Потом можно лежать, крепко обнявшись, в продавленной колыбели панцирной сетки. Пока не вернется ясность и не станет видно то, что должно теперь делать.
- ...Мне надо идти, – вставать больно. Пат смотрит на часы. Без семи десять.
- Пат... – Алекс растерян, глаза в лохмах темных ресниц глядят вопросительно. Но Пат ощущает в себе силу дюжины богатырей из старой андерсоновской сказки, ему кажется, что он смотрит на все с высоты – если не птичьего полета, то с высоты сильного.
- Я должен, – это звучит как клятва. И Алекс понимает.

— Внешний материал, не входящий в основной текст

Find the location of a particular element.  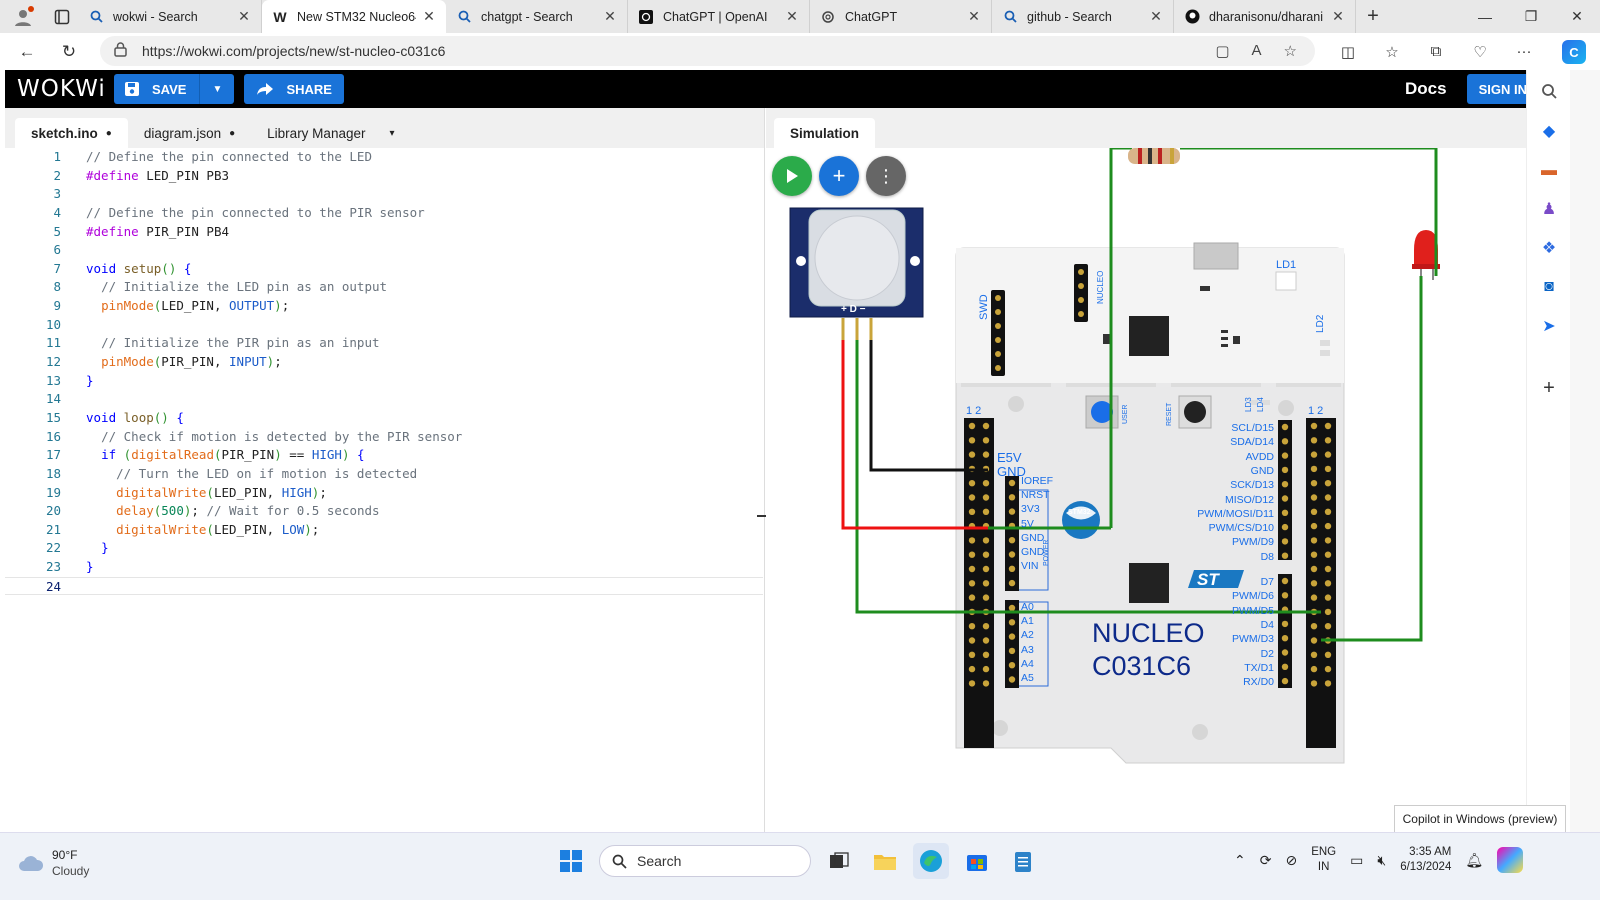

app-available-icon: ▢ is located at coordinates (1222, 51).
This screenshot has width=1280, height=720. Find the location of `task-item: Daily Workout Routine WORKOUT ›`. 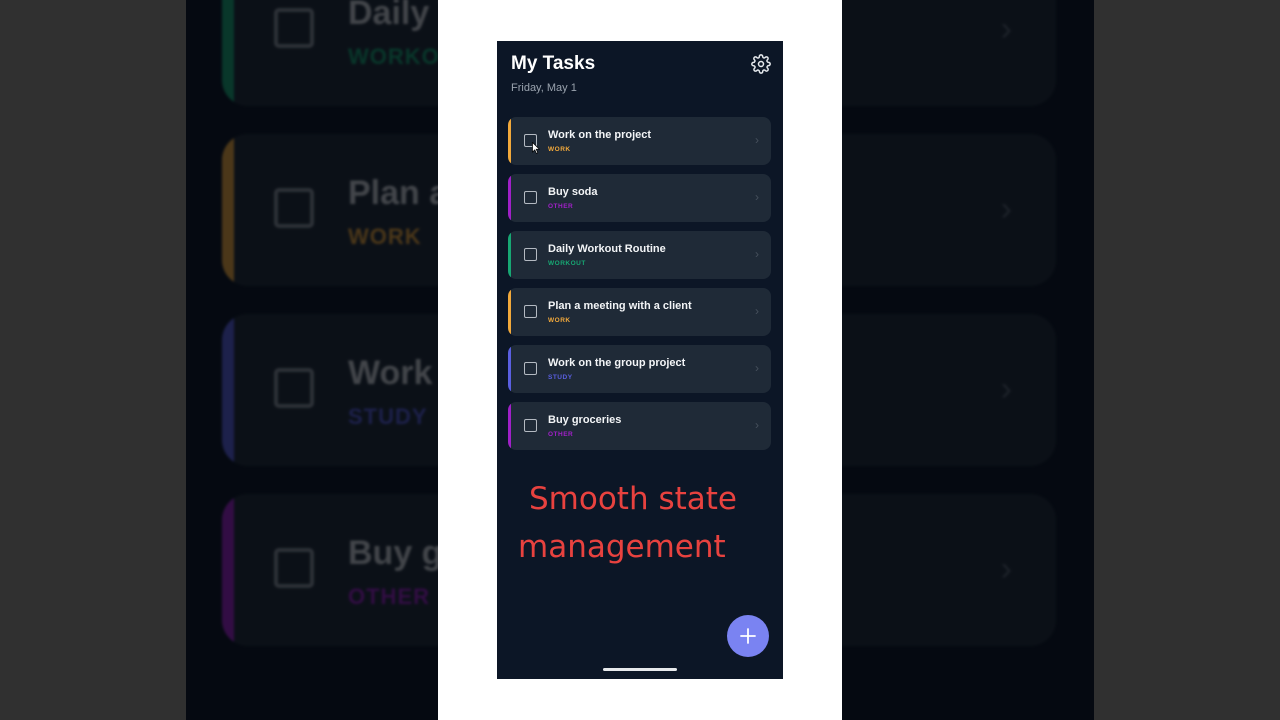

task-item: Daily Workout Routine WORKOUT › is located at coordinates (640, 255).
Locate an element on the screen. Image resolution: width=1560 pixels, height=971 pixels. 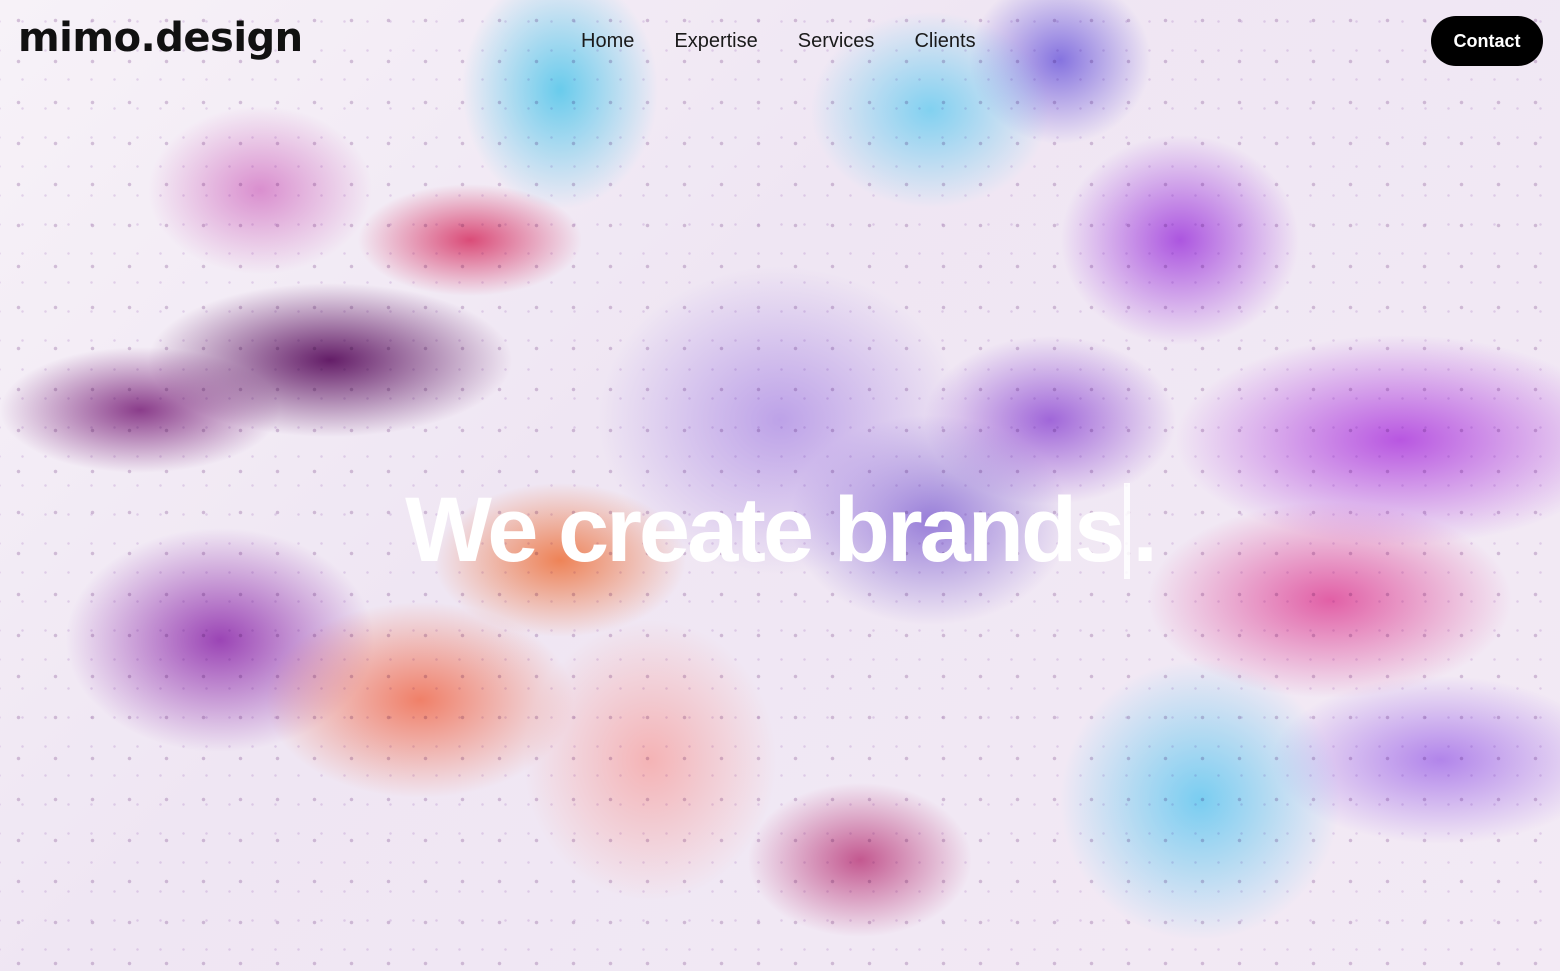
nav-item-clients: Clients is located at coordinates (944, 41).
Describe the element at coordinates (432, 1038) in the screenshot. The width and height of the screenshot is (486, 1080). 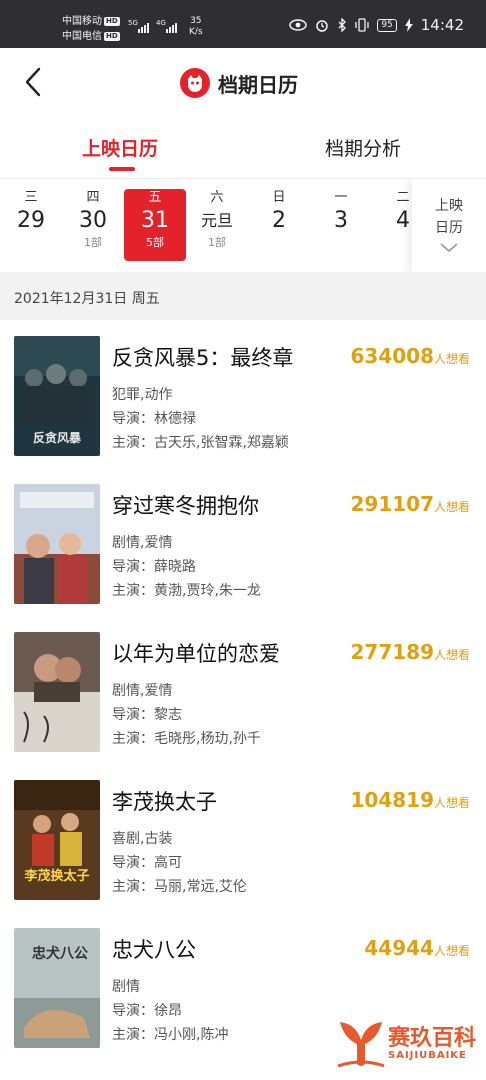
I see `watermark-title: 赛玖百科` at that location.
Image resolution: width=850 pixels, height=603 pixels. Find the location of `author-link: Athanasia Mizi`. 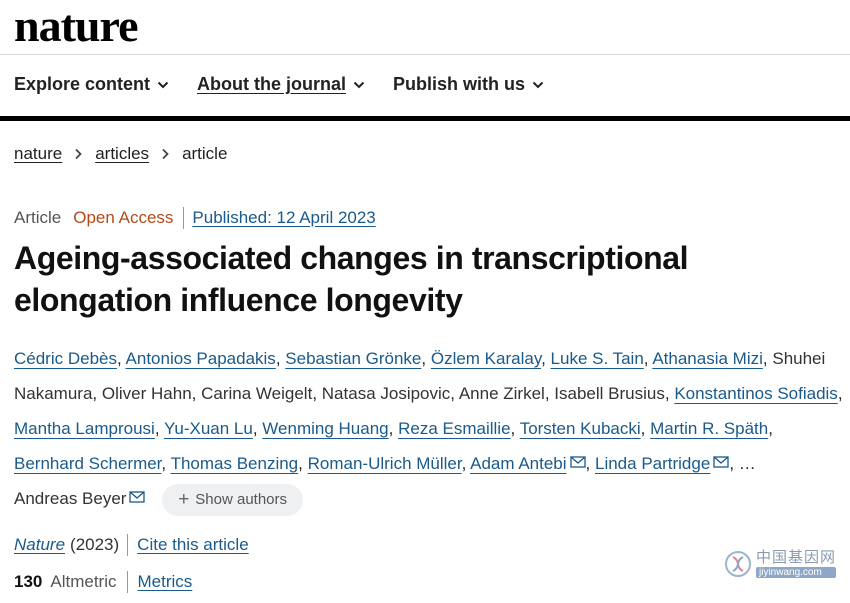

author-link: Athanasia Mizi is located at coordinates (708, 358).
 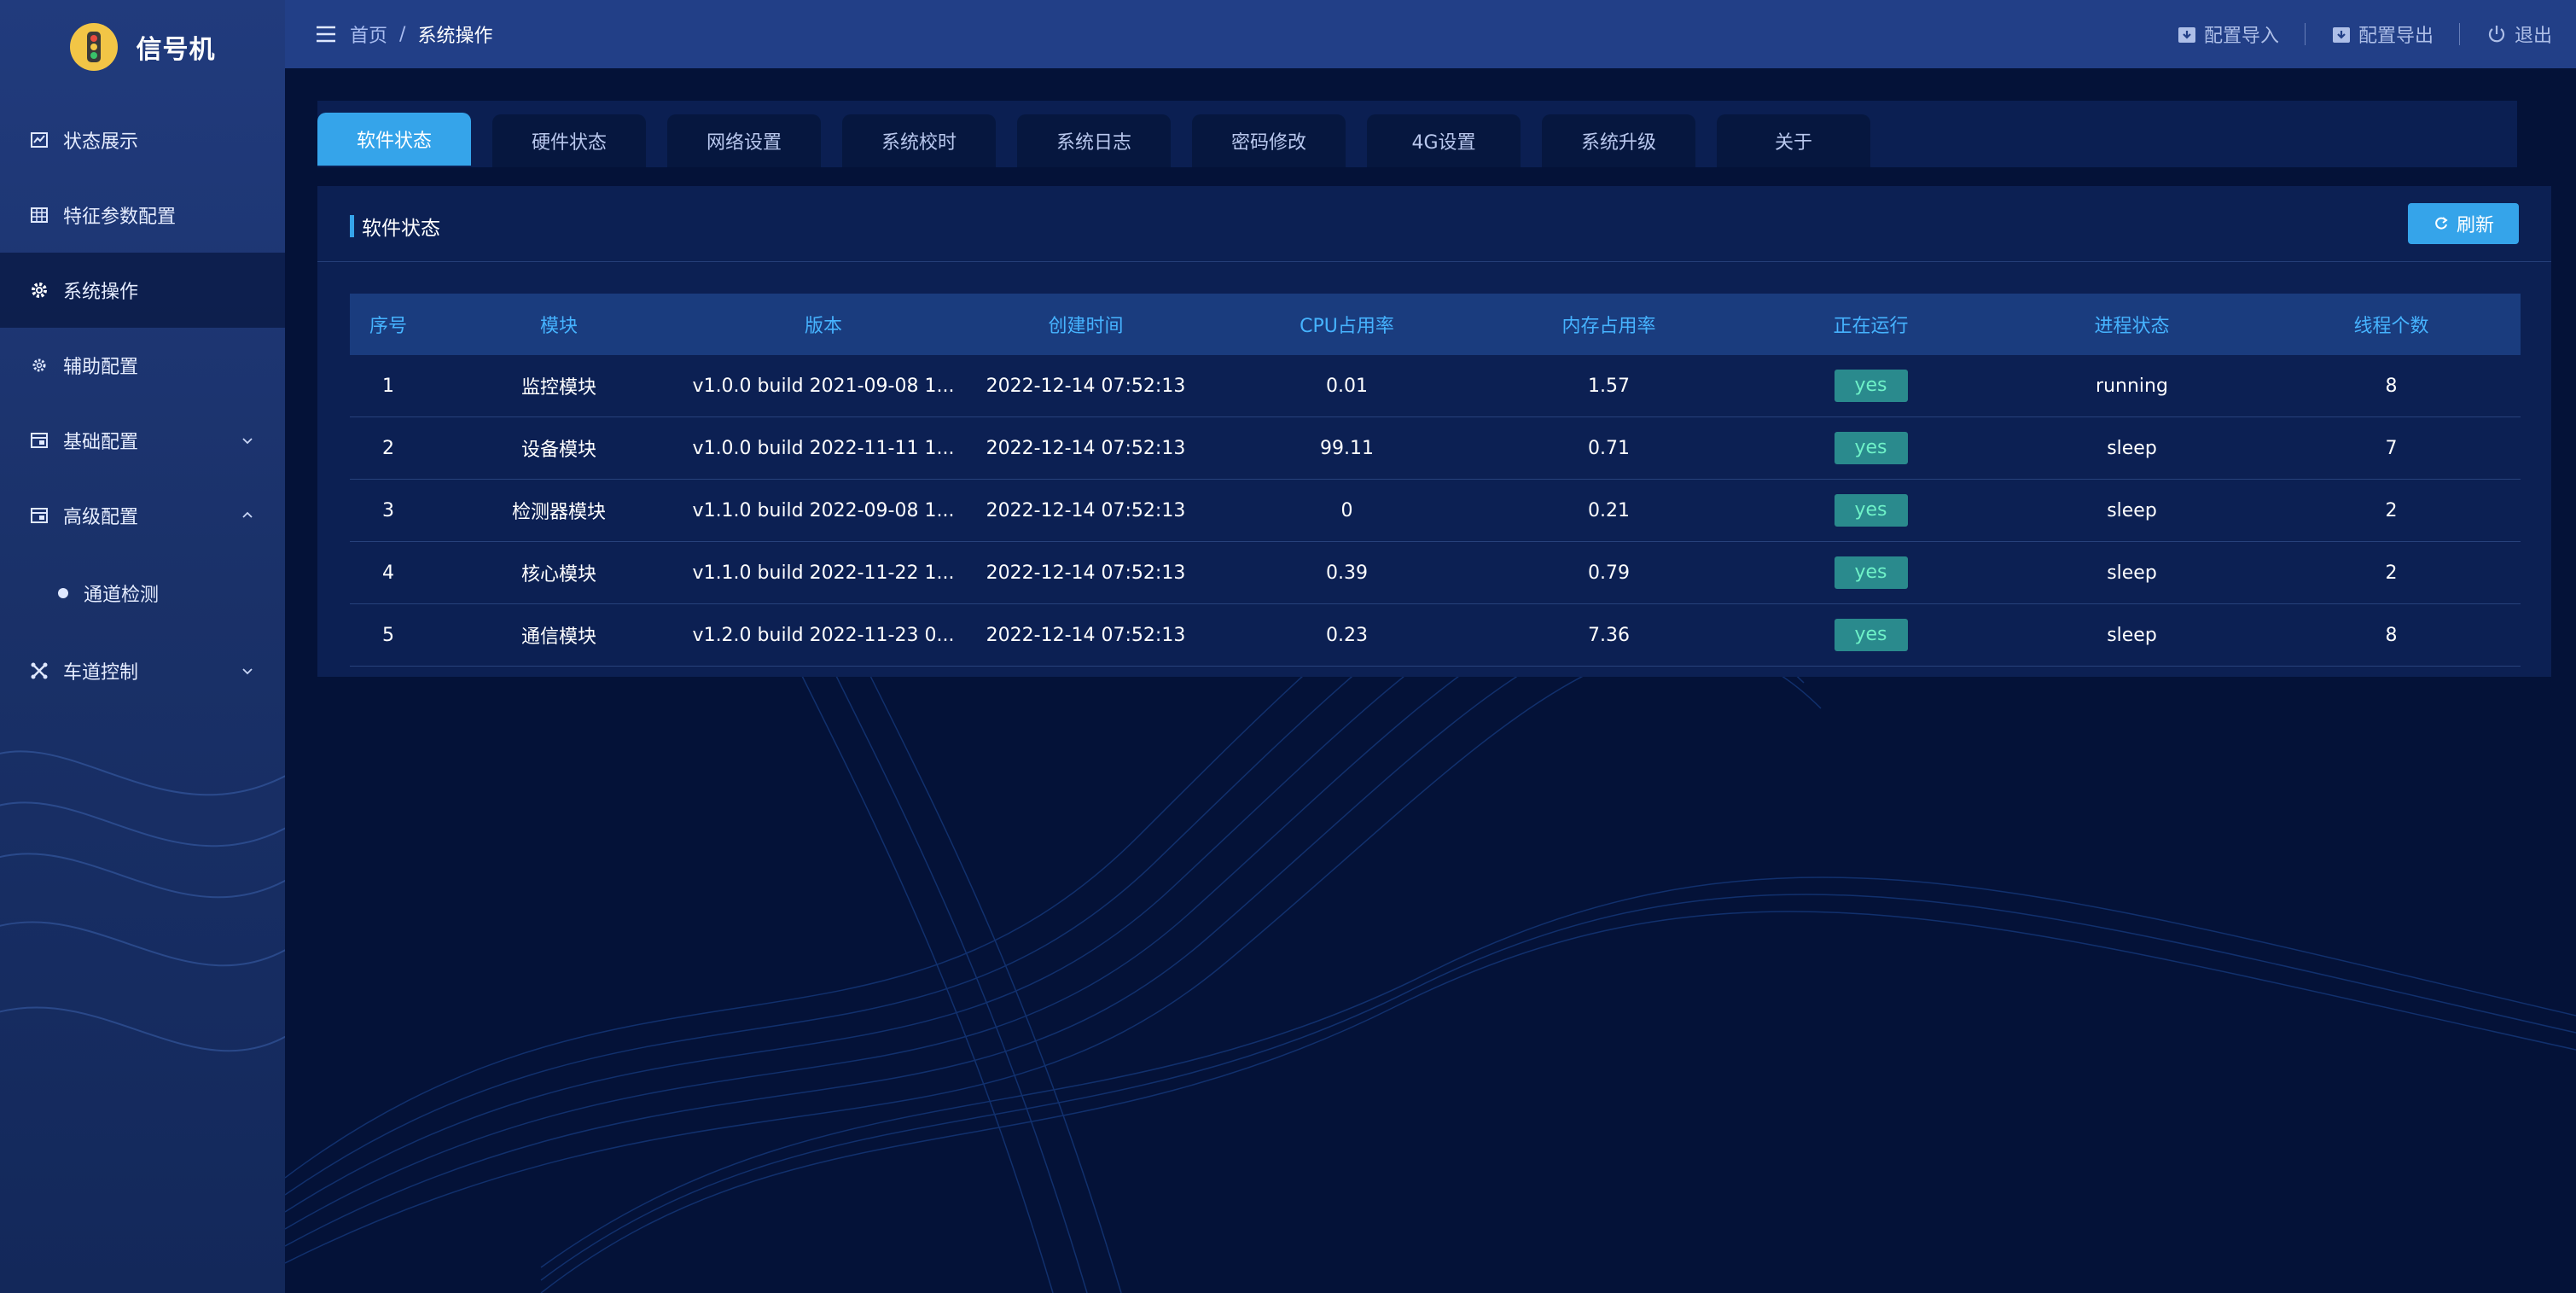 What do you see at coordinates (1871, 324) in the screenshot?
I see `column-header: 正在运行` at bounding box center [1871, 324].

- До завтра? – вопросительно поднимает он брови и тянется вверх, как ребенок. Пат наклоняется к нему, стараясь не морщиться от саднящей боли. Целует – неумело, как сейчас становится ему понятно.
- До завтра. Алекс... – взгляд Пата упал на маленький холодильник. – У тебя случайно нет мороженого?
...Окна домика были темны. Пату показалось, что ушел из дома он давным давно. Жизнь назад. Перед калиткой он позвонил Жене, та была дома и холодно ответила, что ждет возвращения матери, переговорит с ней и придумает, куда бы пристроить Лайоса.